(Target pointing data)
▶

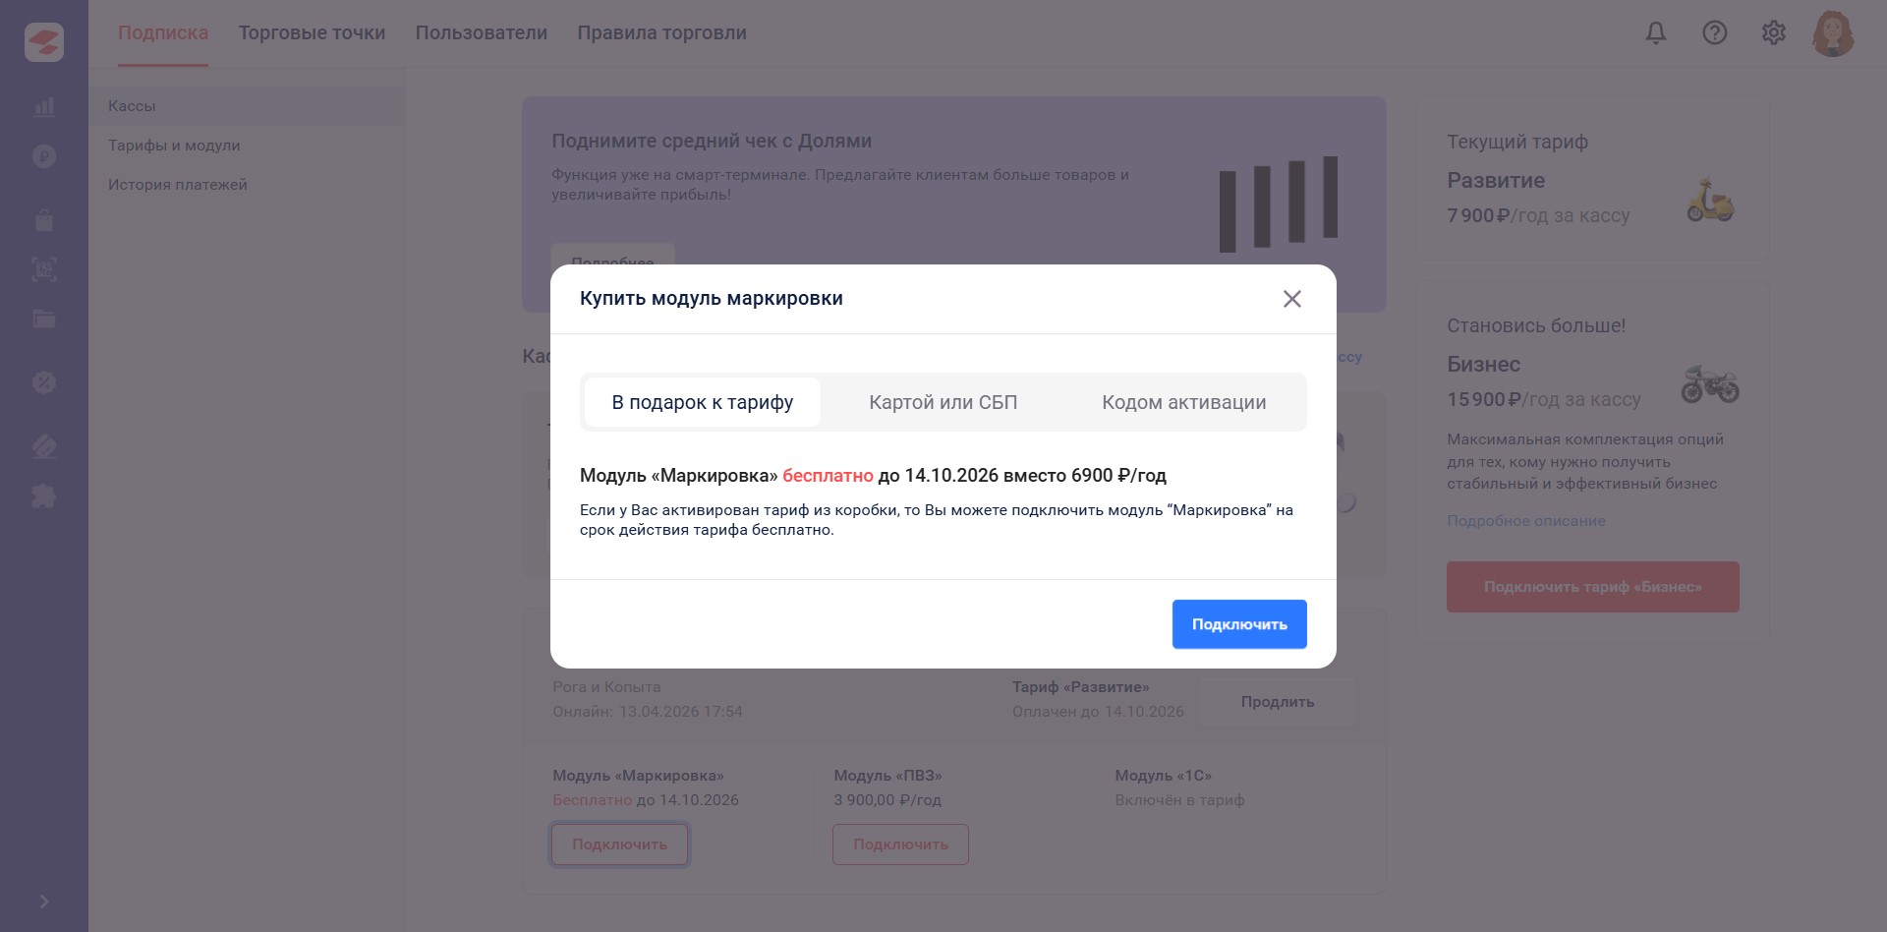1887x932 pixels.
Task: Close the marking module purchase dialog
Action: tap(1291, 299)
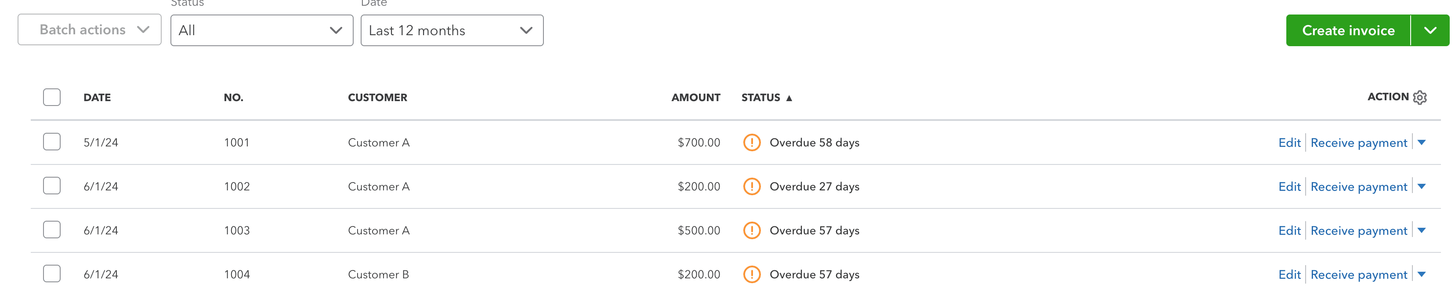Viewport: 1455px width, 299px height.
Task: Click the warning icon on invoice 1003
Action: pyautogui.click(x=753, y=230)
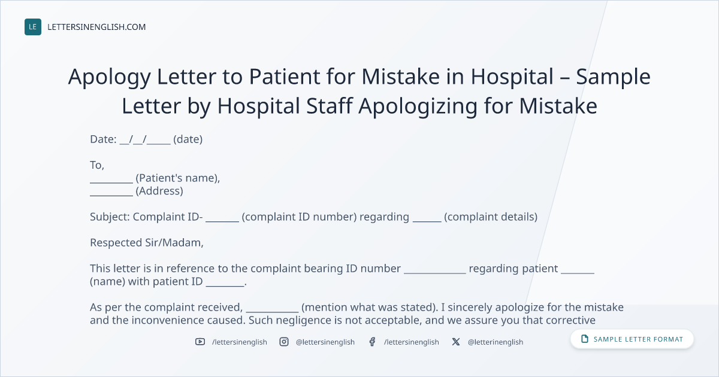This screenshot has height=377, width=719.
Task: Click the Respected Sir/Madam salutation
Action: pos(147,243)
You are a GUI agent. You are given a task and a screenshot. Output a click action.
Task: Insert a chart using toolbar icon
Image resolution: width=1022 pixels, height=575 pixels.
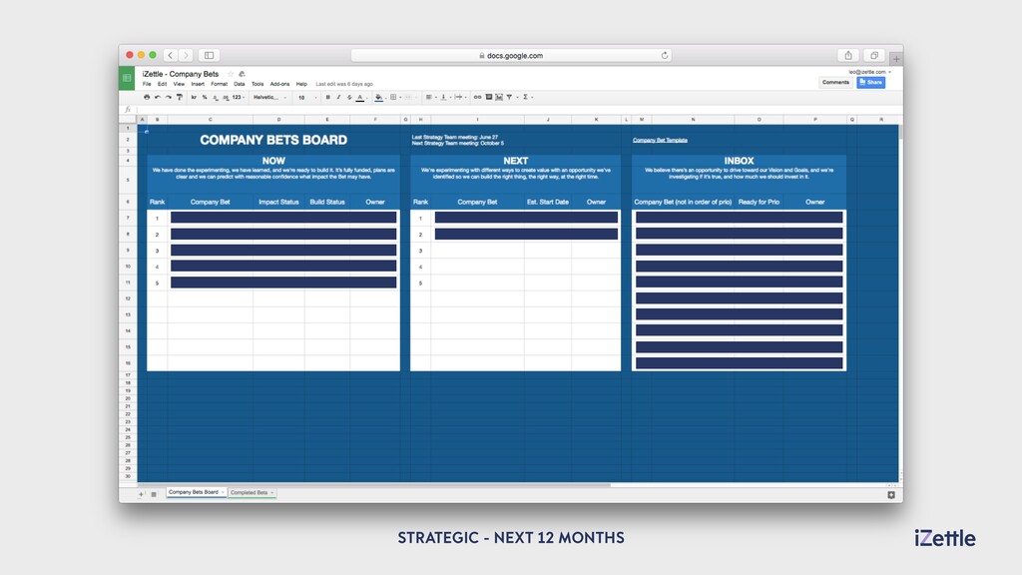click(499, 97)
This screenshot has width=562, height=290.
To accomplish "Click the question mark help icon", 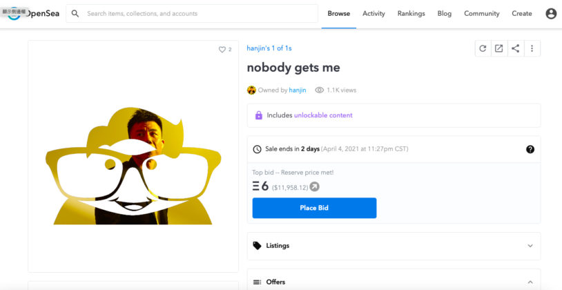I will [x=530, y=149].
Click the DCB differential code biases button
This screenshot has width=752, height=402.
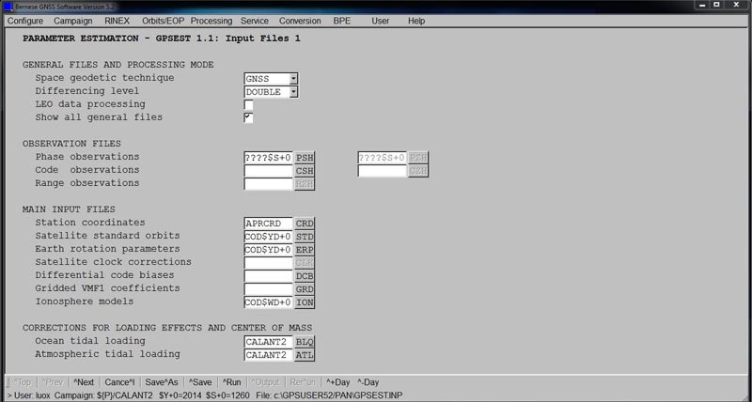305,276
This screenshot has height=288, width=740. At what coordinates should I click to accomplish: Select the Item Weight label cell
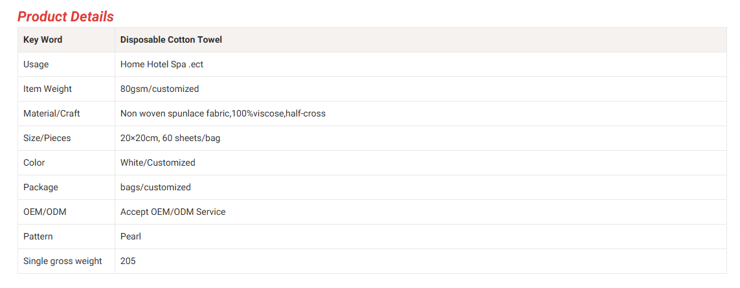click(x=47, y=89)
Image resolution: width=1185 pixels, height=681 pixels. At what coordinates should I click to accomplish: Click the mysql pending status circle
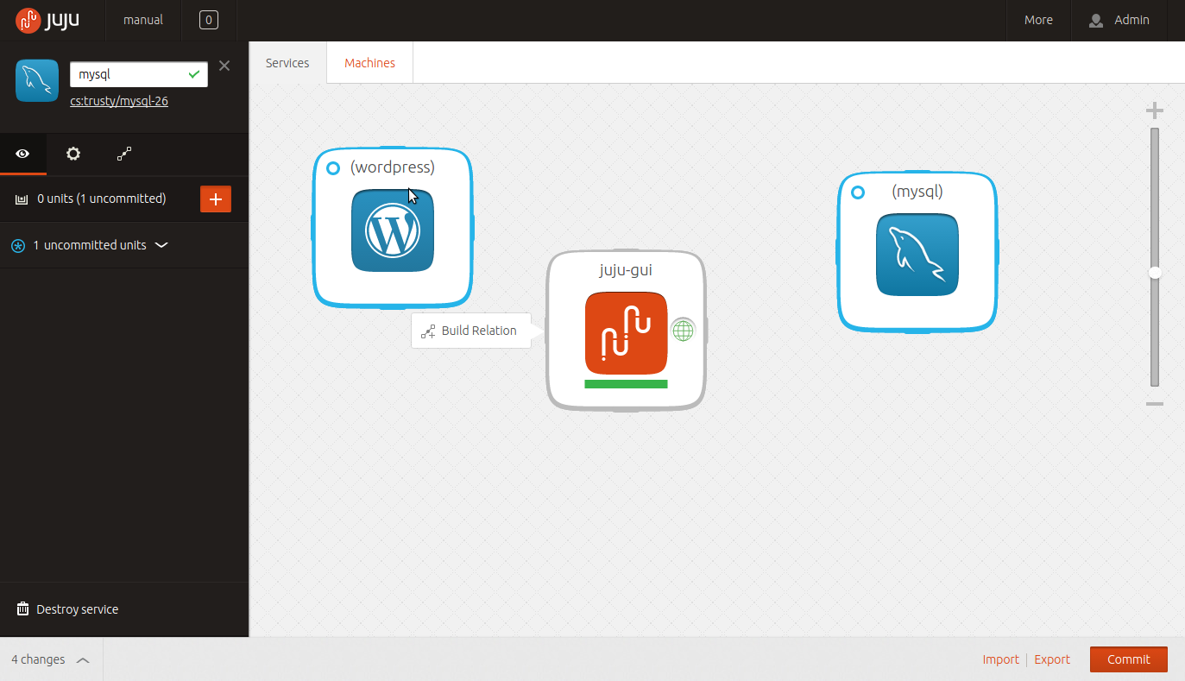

◀

# TASK DESCRIPTION
Begin at the line that has "Click the DCB differential code biases button" and stop at the end of the items, then write those lines out again with every coordinate in the answers shifted by -140. Leave the pictures out of your answer.

# TASK RESULT
Click the DCB differential code biases button
This screenshot has width=752, height=402.
165,136
This screenshot has height=288, width=740. At what coordinates should I click to accomplish: Select the Item Weight label cell
click(x=-93, y=-51)
Image resolution: width=1185 pixels, height=681 pixels. At what coordinates should I click to accomplish: Click the mysql pending status circle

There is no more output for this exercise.